Días de conversaciones, a veces oyéndose a sí misma y preguntándose quién era aquella mujer que hablaba con un conocimiento tan íntimo de sus pensamientos. Días de sueño, caldos espesos y tortillas. Y un día el doctor Lecter dijo:
—Clarice, debes de estar harta de las batas y los pijamas. En el armario hay varias cosas que tal vez te gusten. Puedes ponértelas, aunque sólo si te apetece —y en el mismo tono añadió—: He puesto tus cosas, el bolso, la pistola y la cartera, en el cajón de arriba de la cómoda, por si las necesitas.
—Gracias, doctor Lecter.
En el armario había ropa de todo tipo, vestidos, trajes chaqueta, un brillante vestido de noche con la parte superior de cuentas. Los pantalones de cachemira y los jerséis la atraían. Eligió un conjunto de cachemira marrón claro y mocasines. En el cajón estaba su cinturón con la pistolera yaqui, vacía desde la pérdida de la 45, pero la funda del tobillo estaba allí, junto al bolso, con la pistola recortada. El cargador estaba repleto de gruesos cartuchos y la recámara, vacía, tal como solía llevarla en la pierna. Y allí estaba también el puñal para la bota, en su vaina. Dentro del bolso encontró las llaves del coche.
Starling era y no era ella misma. Cuando pensaba en todo lo ocurrido, era como si lo contemplara tras una barrera, y se veía a sí misma a distancia.
Se sintió feliz al ver su coche en el garaje cuando el doctor Lecter la acompañó afuera.
Echó un vistazo a los limpiaparabrisas y decidió que debía cambiarlos.
—Clarice, ¿a que no sabes cómo nos siguieron los hombres de Mason hasta el aparcamiento del supermercado?
Starling se quedó mirando el techo del garaje, pensativa.
Le costó menos de dos minutos encontrar la antena atravesada entre los asientos traseros y el portaequipajes, y no tuvo más que seguir el cable para encontrar la baliza. La apagó y la llevó hasta la casa cogiéndola por la antena como hubiera podido llevar una rata sujeta por la cola.

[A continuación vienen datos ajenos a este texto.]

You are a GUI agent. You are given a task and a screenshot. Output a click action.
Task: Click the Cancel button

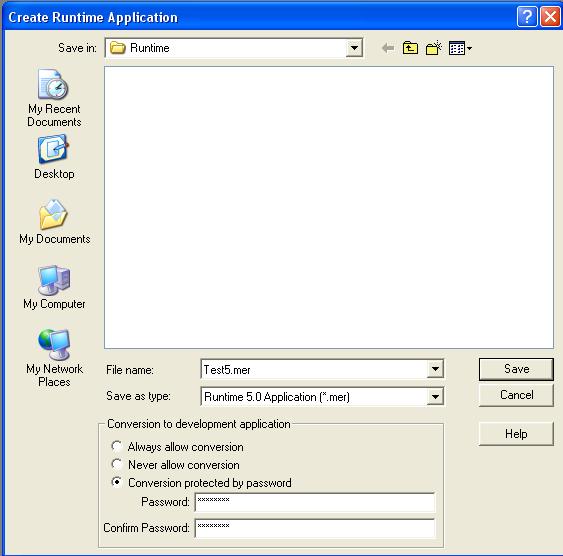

—Buena calidad —dijo—. Muy moderno. Bastante bien instalado, también. Apostaría a que tiene las huellas del señor Krendler. ¿Puede darme una bolsa de plástico?
—¿Podrían localizarla desde un avión?
—Ahora ya está apagada. No podrían rastrearla con un avión a menos que Krendler haya admitido que la ha empleado. Y ya sabe que no lo ha hecho. Pero Mason sí podría hacerlo con su helicóptero.
—Mason está muerto.
—Vaya —dijo Starling—. ¿Podría tocar para mí?